4. Mme C se prévaut de ce que ses deux filles sont françaises, et de ce que son aînée est scolarisée à Cholet, en école maternelle. Toutefois, il ressort des pièces du dossier que Mme C n’était présente en France métropolitaine que depuis deux ans à la date de la décision attaquée. En outre, la requérante, célibataire, ne fait état d’aucune insertion socio-professionnelle stable et durable. Si Mme C est mère de deux enfants de nationalité française, le refus de séjour en litige n’a ni pour objet ni pour effet de séparer Mme C de ses enfants, dont le père réside à Mayotte. Dans ces conditions, le préfet n’a commis ni erreur de fait ni erreur manifeste d’appréciation en considérant qu’elle ne justifiait pas de considérations humanitaires ou de motifs exceptionnels susceptibles de justifier son admission exceptionnelle au séjour.
5. En troisième lieu, aux termes des stipulations de l’article 8 de la convention européenne de sauvegarde des droits de l’homme et des libertés fondamentales : « 1. Toute personne a droit au respect de sa vie privée et familiale, () ». Pour l’application de ces stipulations, l’étranger qui invoque la protection due à son droit au respect de sa vie privée et familiale en France doit apporter toute justification permettant d’apprécier la réalité et la stabilité de ses liens personnels et familiaux effectifs en France au regard de ceux qu’il a conservés dans son pays d’origine.
6. Pour les raisons mentionnées au point 4, le préfet de Maine-et-Loire n’a pas méconnu les stipulations de l’article 8 de la convention européenne de sauvegarde des droits de l’homme et des libertés fondamentales.
7. En dernier lieu, aux termes de l’article 3-1 de la convention internationale des droits de l’enfant du 26 janvier 1990 : « Dans toutes les décisions qui concernent les enfants, qu’elles soient le fait des institutions publiques ou privées de protection sociale, des tribunaux, des autorités administratives ou des organes législatifs, l’intérêt supérieur de l’enfant doit être une considération primordiale ». Il résulte de ces stipulations que, dans l’exercice de son pouvoir d’appréciation, l’autorité administrative doit accorder une attention primordiale à l’intérêt supérieur des enfants dans toutes les décisions les concernant.

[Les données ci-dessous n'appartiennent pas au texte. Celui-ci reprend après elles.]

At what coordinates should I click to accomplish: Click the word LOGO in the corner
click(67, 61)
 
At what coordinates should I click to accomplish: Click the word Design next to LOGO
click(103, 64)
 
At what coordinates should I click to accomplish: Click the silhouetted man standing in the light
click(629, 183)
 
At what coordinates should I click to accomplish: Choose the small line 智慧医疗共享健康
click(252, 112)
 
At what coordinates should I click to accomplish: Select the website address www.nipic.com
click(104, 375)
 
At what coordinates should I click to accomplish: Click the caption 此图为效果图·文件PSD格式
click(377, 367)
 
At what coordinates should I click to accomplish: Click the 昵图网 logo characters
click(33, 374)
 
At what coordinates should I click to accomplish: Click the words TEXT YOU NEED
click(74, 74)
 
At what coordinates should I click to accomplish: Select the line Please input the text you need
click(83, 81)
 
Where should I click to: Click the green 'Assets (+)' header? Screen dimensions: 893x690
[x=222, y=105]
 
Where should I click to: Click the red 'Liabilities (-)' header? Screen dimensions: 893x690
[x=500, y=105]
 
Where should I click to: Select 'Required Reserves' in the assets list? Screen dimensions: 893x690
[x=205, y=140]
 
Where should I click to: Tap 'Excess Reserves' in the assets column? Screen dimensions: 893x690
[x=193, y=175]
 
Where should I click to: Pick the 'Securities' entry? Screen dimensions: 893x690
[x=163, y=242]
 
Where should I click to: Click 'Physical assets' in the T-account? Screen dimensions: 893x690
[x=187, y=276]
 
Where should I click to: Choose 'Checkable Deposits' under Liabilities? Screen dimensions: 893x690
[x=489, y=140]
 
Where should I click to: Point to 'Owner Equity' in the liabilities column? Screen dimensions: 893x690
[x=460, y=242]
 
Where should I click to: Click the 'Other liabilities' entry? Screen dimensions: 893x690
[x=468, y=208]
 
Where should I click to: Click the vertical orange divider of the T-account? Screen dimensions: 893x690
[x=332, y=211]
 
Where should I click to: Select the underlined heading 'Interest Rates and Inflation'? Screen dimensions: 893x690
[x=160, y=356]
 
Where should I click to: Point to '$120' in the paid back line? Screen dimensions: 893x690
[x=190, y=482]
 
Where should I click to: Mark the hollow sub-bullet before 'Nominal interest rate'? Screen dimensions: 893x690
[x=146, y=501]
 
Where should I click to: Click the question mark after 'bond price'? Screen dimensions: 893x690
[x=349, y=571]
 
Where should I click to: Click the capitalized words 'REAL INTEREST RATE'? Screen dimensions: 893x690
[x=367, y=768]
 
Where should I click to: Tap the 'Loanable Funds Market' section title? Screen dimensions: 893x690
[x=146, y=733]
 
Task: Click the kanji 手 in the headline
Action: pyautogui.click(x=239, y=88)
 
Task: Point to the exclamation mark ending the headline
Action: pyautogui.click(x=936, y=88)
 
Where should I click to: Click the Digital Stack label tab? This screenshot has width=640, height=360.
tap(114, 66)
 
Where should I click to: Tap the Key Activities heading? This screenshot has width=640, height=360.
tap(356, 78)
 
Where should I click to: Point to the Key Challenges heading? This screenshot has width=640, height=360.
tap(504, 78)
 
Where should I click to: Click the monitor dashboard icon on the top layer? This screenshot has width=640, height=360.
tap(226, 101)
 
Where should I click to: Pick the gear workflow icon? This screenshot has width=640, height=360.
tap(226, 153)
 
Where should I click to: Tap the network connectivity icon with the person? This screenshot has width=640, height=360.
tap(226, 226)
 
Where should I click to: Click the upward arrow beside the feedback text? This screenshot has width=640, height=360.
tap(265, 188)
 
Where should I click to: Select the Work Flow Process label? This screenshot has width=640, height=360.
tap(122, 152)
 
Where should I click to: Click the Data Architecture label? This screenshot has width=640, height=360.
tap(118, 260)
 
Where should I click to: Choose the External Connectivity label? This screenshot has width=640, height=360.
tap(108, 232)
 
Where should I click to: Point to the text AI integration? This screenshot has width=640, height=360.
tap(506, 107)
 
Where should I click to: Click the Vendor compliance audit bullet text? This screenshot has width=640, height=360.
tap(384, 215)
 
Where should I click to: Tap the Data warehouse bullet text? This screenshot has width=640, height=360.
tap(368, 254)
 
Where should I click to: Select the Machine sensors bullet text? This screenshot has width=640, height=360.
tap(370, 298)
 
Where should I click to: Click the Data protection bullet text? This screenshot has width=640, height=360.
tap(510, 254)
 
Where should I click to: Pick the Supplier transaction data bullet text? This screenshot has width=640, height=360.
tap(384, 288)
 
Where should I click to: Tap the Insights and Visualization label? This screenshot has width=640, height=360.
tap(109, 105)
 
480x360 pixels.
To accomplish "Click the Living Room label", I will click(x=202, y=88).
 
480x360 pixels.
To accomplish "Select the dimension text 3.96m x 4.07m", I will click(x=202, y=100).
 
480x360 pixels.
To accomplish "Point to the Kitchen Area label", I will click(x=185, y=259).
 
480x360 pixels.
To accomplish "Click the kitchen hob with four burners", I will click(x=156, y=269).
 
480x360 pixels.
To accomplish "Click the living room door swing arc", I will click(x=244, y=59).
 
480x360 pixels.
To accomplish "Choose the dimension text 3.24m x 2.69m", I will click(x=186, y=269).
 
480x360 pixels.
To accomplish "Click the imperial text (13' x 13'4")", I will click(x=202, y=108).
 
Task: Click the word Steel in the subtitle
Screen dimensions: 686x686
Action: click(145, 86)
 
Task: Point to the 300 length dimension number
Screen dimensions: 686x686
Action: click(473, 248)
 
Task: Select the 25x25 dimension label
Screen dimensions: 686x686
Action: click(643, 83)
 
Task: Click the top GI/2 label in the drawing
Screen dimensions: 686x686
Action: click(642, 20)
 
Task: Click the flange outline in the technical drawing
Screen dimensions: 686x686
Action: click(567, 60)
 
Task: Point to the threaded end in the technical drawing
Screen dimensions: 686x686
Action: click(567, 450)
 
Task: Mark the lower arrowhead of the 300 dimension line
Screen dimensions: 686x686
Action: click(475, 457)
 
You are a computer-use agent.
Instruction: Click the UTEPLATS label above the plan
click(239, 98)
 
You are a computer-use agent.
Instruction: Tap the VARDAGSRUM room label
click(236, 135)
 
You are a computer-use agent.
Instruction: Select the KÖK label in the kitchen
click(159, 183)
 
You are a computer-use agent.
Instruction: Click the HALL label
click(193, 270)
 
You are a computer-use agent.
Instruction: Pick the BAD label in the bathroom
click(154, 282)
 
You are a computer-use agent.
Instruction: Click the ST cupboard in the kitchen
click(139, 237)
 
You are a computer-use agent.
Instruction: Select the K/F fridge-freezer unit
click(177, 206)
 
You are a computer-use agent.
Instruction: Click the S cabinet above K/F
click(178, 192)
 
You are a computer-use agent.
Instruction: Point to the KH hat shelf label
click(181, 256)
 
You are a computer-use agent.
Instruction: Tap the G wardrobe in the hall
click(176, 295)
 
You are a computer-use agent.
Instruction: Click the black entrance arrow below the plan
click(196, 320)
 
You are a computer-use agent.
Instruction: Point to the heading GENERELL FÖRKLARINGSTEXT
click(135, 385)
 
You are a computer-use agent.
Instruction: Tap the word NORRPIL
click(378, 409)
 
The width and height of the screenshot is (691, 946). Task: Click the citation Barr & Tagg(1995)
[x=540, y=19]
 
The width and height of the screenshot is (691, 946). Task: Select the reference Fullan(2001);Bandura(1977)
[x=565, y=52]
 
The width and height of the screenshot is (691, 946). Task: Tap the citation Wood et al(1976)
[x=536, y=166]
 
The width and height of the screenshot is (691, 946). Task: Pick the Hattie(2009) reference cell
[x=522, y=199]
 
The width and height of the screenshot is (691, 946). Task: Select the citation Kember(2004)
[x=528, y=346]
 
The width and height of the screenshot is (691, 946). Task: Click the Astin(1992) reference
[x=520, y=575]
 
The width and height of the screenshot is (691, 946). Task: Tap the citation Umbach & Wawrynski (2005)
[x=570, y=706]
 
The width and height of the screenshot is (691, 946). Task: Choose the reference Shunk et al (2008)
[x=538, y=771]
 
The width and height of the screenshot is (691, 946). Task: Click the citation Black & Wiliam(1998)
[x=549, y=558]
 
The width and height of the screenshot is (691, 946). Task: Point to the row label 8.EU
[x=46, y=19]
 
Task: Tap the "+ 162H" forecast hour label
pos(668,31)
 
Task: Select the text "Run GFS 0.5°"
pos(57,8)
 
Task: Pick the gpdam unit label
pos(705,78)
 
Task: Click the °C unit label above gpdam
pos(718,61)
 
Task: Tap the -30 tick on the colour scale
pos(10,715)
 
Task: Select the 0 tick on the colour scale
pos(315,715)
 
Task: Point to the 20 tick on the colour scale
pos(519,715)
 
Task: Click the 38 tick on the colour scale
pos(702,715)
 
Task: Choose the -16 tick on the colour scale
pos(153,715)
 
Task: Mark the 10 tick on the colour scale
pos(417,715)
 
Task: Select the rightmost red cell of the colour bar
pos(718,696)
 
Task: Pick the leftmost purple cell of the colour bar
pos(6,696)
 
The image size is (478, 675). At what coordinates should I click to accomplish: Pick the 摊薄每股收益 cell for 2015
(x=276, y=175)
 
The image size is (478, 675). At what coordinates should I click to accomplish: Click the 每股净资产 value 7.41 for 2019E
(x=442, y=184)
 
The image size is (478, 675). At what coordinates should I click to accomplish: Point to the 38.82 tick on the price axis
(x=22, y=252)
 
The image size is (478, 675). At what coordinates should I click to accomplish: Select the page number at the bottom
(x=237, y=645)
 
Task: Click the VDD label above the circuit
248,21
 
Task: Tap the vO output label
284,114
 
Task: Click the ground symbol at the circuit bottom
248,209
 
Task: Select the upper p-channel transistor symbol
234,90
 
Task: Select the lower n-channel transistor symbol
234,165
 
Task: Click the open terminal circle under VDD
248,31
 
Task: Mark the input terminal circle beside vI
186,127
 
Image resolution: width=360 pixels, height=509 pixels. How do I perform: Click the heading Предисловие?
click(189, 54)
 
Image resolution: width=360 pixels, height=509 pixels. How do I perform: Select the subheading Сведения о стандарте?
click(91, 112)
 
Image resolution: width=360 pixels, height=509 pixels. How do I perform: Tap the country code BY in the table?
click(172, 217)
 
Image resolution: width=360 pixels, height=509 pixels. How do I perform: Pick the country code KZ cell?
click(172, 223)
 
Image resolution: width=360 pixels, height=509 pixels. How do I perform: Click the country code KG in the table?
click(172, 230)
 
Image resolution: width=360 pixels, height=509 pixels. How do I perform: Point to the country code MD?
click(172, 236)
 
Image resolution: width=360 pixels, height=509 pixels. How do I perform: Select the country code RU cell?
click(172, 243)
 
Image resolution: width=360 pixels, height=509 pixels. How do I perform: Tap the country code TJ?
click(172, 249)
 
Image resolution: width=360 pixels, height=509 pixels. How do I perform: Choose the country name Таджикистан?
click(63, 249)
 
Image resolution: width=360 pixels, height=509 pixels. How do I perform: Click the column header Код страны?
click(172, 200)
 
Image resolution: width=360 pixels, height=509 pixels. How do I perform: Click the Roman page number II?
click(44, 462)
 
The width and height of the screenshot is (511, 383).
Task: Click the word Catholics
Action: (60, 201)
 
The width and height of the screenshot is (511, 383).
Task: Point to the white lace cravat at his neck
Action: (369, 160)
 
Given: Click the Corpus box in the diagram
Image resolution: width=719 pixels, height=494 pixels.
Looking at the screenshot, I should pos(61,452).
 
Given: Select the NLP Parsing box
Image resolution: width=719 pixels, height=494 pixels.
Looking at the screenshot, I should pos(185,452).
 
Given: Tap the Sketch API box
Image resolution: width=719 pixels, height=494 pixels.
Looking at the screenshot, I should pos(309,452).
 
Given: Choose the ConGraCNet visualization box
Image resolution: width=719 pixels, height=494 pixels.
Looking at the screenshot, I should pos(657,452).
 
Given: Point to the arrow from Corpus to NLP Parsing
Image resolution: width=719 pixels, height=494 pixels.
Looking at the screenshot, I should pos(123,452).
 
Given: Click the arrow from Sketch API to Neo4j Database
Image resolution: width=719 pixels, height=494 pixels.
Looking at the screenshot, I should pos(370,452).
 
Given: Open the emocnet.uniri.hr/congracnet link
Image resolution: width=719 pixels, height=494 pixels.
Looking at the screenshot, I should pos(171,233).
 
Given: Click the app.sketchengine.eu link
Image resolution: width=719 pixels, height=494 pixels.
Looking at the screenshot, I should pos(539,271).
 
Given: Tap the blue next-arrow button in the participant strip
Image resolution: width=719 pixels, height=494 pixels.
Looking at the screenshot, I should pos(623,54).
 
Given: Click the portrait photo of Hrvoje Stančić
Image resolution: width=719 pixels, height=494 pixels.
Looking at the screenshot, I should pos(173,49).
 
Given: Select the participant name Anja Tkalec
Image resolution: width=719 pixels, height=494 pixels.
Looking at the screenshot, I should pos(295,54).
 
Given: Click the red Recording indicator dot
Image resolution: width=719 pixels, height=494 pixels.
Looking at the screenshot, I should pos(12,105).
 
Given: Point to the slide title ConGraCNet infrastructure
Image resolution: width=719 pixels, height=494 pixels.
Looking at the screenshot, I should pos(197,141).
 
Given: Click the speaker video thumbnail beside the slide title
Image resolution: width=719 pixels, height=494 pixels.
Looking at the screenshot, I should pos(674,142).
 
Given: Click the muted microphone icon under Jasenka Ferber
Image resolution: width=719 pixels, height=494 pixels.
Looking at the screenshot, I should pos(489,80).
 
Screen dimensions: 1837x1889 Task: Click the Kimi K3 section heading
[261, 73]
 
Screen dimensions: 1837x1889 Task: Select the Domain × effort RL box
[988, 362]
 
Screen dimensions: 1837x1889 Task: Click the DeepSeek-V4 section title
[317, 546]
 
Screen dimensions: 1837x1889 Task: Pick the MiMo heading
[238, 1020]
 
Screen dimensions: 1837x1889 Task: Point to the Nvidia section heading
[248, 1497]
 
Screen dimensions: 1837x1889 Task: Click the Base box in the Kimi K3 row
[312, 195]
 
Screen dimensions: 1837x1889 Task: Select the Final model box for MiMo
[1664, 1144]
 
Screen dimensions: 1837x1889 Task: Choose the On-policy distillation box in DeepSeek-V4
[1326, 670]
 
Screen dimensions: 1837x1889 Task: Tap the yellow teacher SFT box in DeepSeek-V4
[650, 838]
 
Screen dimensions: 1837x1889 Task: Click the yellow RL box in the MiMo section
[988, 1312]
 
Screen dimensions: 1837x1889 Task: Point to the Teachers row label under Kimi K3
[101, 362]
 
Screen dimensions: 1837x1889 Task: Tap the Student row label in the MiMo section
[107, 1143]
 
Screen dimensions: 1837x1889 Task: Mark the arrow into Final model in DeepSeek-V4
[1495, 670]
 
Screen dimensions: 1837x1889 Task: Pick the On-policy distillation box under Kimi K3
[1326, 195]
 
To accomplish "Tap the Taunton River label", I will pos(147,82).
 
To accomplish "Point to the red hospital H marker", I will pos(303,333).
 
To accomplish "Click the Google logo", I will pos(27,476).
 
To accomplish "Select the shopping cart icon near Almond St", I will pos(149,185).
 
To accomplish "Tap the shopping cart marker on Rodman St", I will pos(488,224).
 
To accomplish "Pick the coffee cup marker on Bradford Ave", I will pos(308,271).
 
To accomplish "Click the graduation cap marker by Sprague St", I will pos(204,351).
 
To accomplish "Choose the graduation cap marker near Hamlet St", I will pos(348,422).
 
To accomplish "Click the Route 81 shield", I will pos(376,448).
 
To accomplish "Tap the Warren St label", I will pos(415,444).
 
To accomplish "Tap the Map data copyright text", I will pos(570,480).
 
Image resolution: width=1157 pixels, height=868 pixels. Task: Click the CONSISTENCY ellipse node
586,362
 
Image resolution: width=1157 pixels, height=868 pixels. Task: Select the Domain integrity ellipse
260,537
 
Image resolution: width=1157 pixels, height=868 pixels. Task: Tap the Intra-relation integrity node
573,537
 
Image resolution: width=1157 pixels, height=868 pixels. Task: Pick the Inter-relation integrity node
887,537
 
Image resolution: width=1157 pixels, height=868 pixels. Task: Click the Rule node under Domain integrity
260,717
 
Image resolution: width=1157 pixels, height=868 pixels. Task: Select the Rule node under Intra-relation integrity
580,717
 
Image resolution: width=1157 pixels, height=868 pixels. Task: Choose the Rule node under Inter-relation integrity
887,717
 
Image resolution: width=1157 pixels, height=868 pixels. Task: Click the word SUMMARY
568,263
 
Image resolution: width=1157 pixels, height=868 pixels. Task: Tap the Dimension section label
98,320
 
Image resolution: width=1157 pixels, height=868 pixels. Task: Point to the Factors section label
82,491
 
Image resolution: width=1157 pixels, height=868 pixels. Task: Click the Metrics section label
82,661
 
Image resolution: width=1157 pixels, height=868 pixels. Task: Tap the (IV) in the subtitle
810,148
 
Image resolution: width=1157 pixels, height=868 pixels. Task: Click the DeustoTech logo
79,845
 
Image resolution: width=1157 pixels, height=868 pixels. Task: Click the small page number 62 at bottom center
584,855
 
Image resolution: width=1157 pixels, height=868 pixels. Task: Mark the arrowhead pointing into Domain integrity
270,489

8. La décision attaquée portant refus de titre de séjour n’a ni pour effet, ni pour objet de séparer Mme C de ses deux filles. Le moyen tiré de la méconnaissance des stipulations de l’article 3, paragraphe 1 de la convention internationale relative aux droits de l’enfant doit, par suite, être écarté.
9. Il résulte de ce qui précède que Mme C n’est pas fondée à demander l’annulation de la décision qu’elle conteste. Par voie de conséquence, les conclusions de la requête aux fins d’injonction et celles présentées au titre de l’article L. 761-1 du code de justice administrative ne peuvent qu’être rejetées.
D E C I D E :
Article 1er : La requête de Mme C est rejetée.
Article 2 : Le présent jugement sera notifié à Mme A C et au préfet de Maine-et-Loire.
Délibéré après l’audience du 5 février 2025, à laquelle siégeaient :
M. Martin, président,
Mme Martel, première conseillère,
Mme Kubota, conseillère.
Rendu public par mise à disposition au greffe le 9 avril 2025.
La rapporteure,
C. MARTEL
Le président,
L. MARTINLa greffière,
S. BARBERA
La République mande et ordonne au préfet de Maine-et-Loire, en ce qui le concerne, et à tous commissaires de justice à ce requis en ce qui concerne les voies de droit commun contre les parties privées, de pourvoir à l’exécution du présent jugement.